== MATERIAL FOR THIS EXERCISE ==
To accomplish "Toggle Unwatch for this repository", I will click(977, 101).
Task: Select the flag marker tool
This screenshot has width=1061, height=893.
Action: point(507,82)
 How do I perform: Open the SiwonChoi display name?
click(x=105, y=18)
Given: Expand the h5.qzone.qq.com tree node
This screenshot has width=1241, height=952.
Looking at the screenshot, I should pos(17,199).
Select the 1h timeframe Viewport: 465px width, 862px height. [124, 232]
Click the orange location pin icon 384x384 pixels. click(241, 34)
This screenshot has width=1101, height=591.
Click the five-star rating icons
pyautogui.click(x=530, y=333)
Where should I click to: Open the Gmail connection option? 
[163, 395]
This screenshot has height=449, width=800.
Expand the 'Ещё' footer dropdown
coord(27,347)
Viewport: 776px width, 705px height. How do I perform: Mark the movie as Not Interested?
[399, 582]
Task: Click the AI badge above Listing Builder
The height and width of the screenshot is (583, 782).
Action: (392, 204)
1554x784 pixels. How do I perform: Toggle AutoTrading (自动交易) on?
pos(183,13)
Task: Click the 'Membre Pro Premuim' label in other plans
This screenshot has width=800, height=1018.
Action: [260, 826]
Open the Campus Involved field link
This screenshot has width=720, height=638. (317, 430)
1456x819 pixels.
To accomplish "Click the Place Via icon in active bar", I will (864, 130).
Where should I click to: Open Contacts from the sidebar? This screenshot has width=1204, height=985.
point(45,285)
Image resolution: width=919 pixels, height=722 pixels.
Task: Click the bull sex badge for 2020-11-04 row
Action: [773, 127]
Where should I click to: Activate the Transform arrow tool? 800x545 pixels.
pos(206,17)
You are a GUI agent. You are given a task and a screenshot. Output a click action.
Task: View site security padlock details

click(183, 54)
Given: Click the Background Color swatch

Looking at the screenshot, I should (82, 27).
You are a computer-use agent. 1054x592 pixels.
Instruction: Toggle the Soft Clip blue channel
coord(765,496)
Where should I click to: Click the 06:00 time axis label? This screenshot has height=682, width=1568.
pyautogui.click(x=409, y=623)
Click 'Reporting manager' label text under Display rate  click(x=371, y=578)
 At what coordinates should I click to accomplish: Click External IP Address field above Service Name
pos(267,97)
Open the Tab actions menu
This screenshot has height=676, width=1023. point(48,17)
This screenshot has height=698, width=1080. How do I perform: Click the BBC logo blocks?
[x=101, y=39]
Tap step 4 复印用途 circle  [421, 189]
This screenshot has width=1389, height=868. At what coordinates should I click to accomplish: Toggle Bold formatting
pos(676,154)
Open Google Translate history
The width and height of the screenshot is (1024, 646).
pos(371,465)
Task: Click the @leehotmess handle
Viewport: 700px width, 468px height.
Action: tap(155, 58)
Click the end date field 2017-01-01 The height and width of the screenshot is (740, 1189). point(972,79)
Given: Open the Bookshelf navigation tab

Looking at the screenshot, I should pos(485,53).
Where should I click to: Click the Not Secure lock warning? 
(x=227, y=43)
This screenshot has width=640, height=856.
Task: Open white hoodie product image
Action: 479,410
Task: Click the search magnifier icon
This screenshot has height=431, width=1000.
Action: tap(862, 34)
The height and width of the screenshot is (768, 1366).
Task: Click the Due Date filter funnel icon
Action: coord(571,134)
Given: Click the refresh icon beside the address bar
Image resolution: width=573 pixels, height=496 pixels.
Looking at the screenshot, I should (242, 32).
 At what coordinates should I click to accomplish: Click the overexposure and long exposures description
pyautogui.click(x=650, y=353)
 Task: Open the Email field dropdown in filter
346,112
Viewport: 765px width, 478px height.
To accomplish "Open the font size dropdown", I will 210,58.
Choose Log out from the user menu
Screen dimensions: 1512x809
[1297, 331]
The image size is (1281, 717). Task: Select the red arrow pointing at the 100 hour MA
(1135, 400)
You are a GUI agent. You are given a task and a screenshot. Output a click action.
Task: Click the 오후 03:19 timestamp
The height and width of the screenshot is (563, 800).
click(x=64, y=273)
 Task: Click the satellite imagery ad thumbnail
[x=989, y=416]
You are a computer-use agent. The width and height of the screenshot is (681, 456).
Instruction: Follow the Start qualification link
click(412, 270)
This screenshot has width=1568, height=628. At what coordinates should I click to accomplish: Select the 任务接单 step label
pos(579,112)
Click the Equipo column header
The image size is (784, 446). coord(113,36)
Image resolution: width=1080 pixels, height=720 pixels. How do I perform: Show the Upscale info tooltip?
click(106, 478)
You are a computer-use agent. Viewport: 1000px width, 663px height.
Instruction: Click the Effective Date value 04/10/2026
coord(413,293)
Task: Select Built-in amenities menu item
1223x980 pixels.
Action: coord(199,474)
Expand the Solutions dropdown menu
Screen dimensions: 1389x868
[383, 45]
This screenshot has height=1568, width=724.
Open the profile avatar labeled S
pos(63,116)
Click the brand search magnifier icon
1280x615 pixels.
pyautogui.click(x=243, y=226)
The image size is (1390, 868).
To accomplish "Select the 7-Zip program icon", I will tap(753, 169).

== TASK OBJECTIVE ==
Reproduce every single entry above exactly.

== YOUR SOLUTION ==
To accomplish "Toggle Unwatch for this repository", I will click(977, 101).
Task: Select the flag marker tool
This screenshot has width=1061, height=893.
Action: point(507,82)
 How do I perform: Open the SiwonChoi display name?
click(x=105, y=18)
Given: Expand the h5.qzone.qq.com tree node
This screenshot has width=1241, height=952.
Looking at the screenshot, I should pos(17,199).
Select the 1h timeframe Viewport: 465px width, 862px height. [124, 232]
Click the orange location pin icon 384x384 pixels. click(241, 34)
This screenshot has width=1101, height=591.
Click the five-star rating icons
pyautogui.click(x=530, y=333)
Where should I click to: Open the Gmail connection option? 
[163, 395]
This screenshot has height=449, width=800.
Expand the 'Ещё' footer dropdown
coord(27,347)
Viewport: 776px width, 705px height. How do I perform: Mark the movie as Not Interested?
[399, 582]
Task: Click the AI badge above Listing Builder
The height and width of the screenshot is (583, 782).
Action: (392, 204)
1554x784 pixels. How do I perform: Toggle AutoTrading (自动交易) on?
pos(183,13)
Task: Click the 'Membre Pro Premuim' label in other plans
This screenshot has width=800, height=1018.
Action: [260, 826]
Open the Campus Involved field link
This screenshot has width=720, height=638. (317, 430)
1456x819 pixels.
To accomplish "Click the Place Via icon in active bar", I will (864, 130).
Where should I click to: Open Contacts from the sidebar? This screenshot has width=1204, height=985.
point(45,285)
Image resolution: width=919 pixels, height=722 pixels.
Task: Click the bull sex badge for 2020-11-04 row
Action: [773, 127]
Where should I click to: Activate the Transform arrow tool? 800x545 pixels.
pos(206,17)
You are a GUI agent. You are given a task and a screenshot. Output a click action.
Task: View site security padlock details

click(183, 54)
Given: Click the Background Color swatch

Looking at the screenshot, I should (82, 27).
You are a computer-use agent. 1054x592 pixels.
Instruction: Toggle the Soft Clip blue channel
coord(765,496)
Where should I click to: Click the 06:00 time axis label? This screenshot has height=682, width=1568.
pyautogui.click(x=409, y=623)
Click 'Reporting manager' label text under Display rate  click(x=371, y=578)
 At what coordinates should I click to accomplish: Click External IP Address field above Service Name
pos(267,97)
Open the Tab actions menu
This screenshot has height=676, width=1023. point(48,17)
This screenshot has height=698, width=1080. How do I perform: Click the BBC logo blocks?
[x=101, y=39]
Tap step 4 复印用途 circle  [421, 189]
This screenshot has width=1389, height=868. At what coordinates should I click to accomplish: Toggle Bold formatting
pos(676,154)
Open Google Translate history
The width and height of the screenshot is (1024, 646).
pos(371,465)
Task: Click the @leehotmess handle
Viewport: 700px width, 468px height.
Action: tap(155, 58)
Click the end date field 2017-01-01 The height and width of the screenshot is (740, 1189). point(972,79)
Given: Open the Bookshelf navigation tab

Looking at the screenshot, I should pos(485,53).
Where should I click to: Click the Not Secure lock warning? 
(x=227, y=43)
This screenshot has width=640, height=856.
Task: Open white hoodie product image
Action: 479,410
Task: Click the search magnifier icon
This screenshot has height=431, width=1000.
Action: tap(862, 34)
The height and width of the screenshot is (768, 1366).
Task: Click the Due Date filter funnel icon
Action: coord(571,134)
Given: Click the refresh icon beside the address bar
Image resolution: width=573 pixels, height=496 pixels.
Looking at the screenshot, I should (242, 32).
 At what coordinates should I click to accomplish: Click the overexposure and long exposures description
pyautogui.click(x=650, y=353)
 Task: Open the Email field dropdown in filter
346,112
Viewport: 765px width, 478px height.
To accomplish "Open the font size dropdown", I will 210,58.
Choose Log out from the user menu
Screen dimensions: 1512x809
[1297, 331]
The image size is (1281, 717). Task: Select the red arrow pointing at the 100 hour MA
(1135, 400)
You are a GUI agent. You are given a task and a screenshot. Output a click action.
Task: Click the 오후 03:19 timestamp
The height and width of the screenshot is (563, 800).
click(x=64, y=273)
 Task: Click the satellite imagery ad thumbnail
[x=989, y=416]
You are a computer-use agent. The width and height of the screenshot is (681, 456).
Instruction: Follow the Start qualification link
click(412, 270)
This screenshot has width=1568, height=628. At what coordinates should I click to accomplish: Select the 任务接单 step label
pos(579,112)
Click the Equipo column header
The image size is (784, 446). coord(113,36)
Image resolution: width=1080 pixels, height=720 pixels. How do I perform: Show the Upscale info tooltip?
click(106, 478)
You are a computer-use agent. Viewport: 1000px width, 663px height.
Instruction: Click the Effective Date value 04/10/2026
coord(413,293)
Task: Select Built-in amenities menu item
1223x980 pixels.
Action: coord(199,474)
Expand the Solutions dropdown menu
Screen dimensions: 1389x868
[383, 45]
This screenshot has height=1568, width=724.
Open the profile avatar labeled S
pos(63,116)
Click the brand search magnifier icon
1280x615 pixels.
pyautogui.click(x=243, y=226)
The image size is (1390, 868).
To accomplish "Select the 7-Zip program icon", I will tap(753, 169).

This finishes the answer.